In the Footsteps of Shackleton, et al

Congratulations to Greg Rucka, Steve Lieber, and the gang at Oni Press as the film adaptation of Whiteout releases today.  I enjoyed the book, so this one is on my to-do list.

Back in 2007, Chris Staros at Top Shelf received an email from Nate Duke, a Top Shelf fan living at Antarctica’s McMurdo Station, the real-life locale in Rucka and Lieber’s fictional story.  Comics, like most things I’d guess, are difficult to come by that far south, so Top Shelf sent Nate a care package containing, among other titles, a copy of the collected edition of The Surrogates.  As a thank you, Nate sent back some photos, including this one:


The Surrogates @ McMurdo Station

That’s Nate standing at Hut Point near McMurdo, holding up The Surrogates and a Free Comic Book Day edition of Andy Runton’s Owly (Andy is a good friend, and he lives only a few miles from me here in Atlanta, so it must be kismet that our books are in the shot together). 

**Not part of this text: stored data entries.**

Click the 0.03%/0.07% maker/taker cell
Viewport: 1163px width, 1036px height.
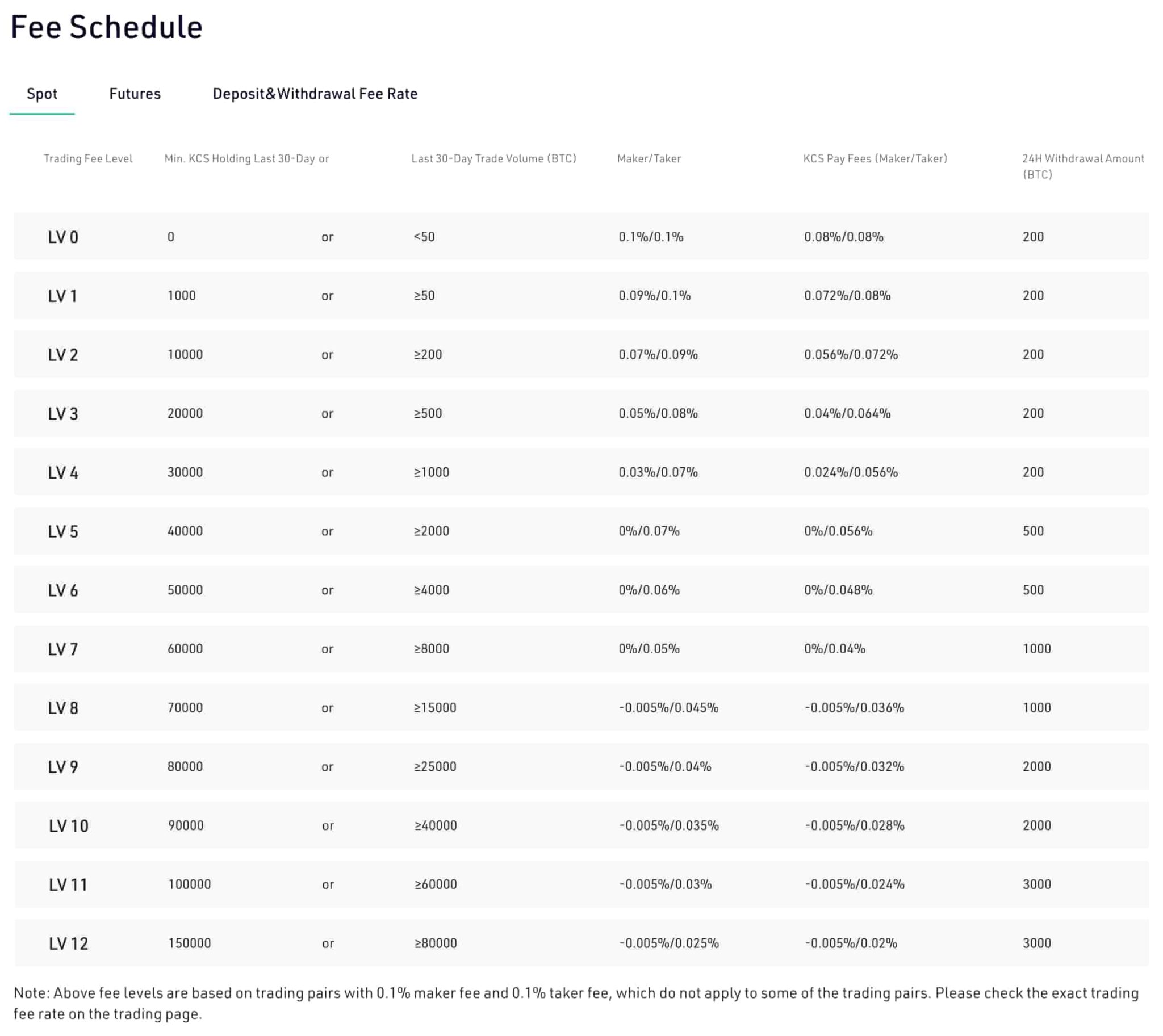(658, 472)
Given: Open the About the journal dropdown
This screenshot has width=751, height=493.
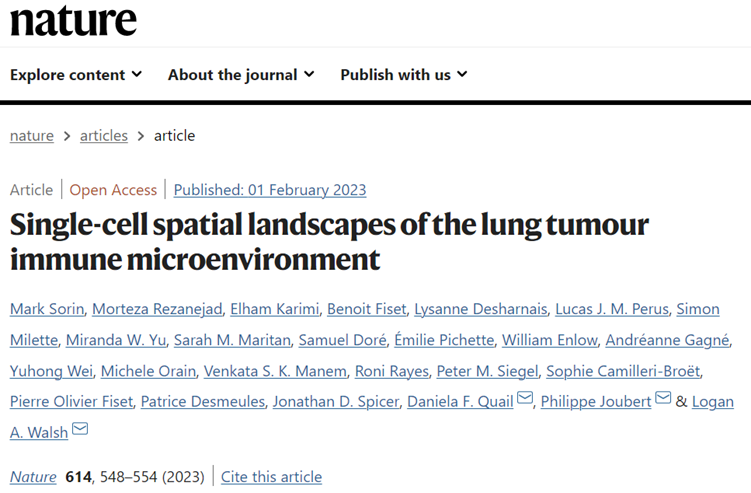Looking at the screenshot, I should (241, 75).
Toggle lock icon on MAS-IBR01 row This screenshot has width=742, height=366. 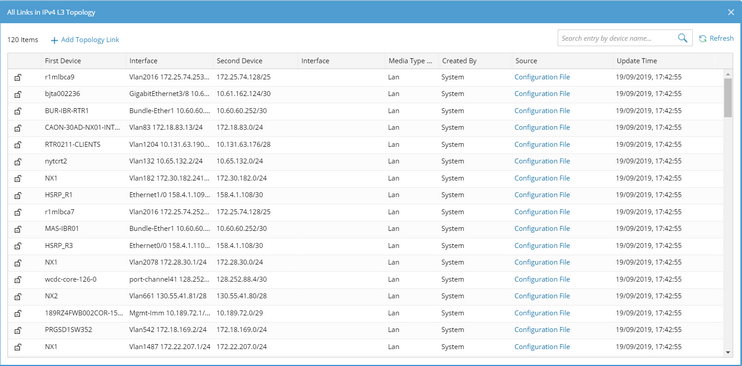(18, 229)
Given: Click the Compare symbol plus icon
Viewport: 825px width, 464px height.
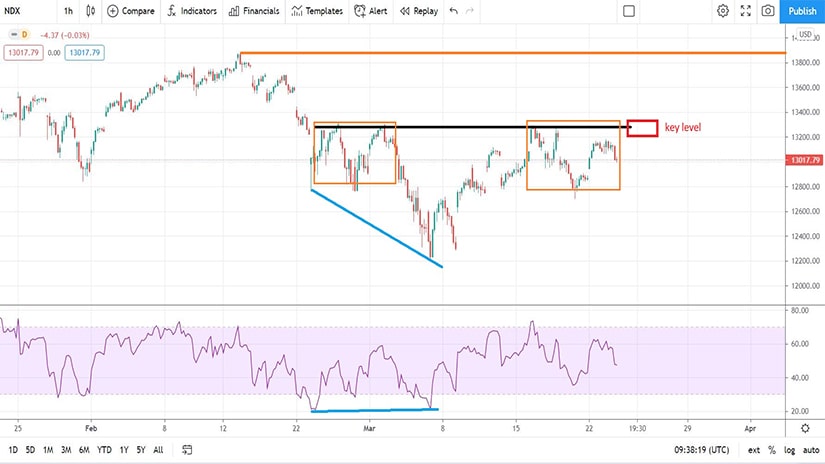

Undoubtedly, this is as close to Antarctica as I’m ever likely to get.  Regarded as one of the most dangerous and desolate places on the planet, I can’t help wondering what drove men like Shackleton, Amundsen, Scott, and others to explore that region of the world.  It’s one sort of heroism to find yourself unexpectedly facing Mother Nature at her worst and persevere in spite of her, but it’s quite another to know in advance what hell she has in store for you and venture forth regardless.  So I’d like to think it was ignorance that spurred them, that they never would’ve embarked on their expeditions had they known how truly perilous the ice was going to be.  Then again, that could be pride talking because I’m reluctant to concede the glaringly obvious—they were made from far sterner stuff than I.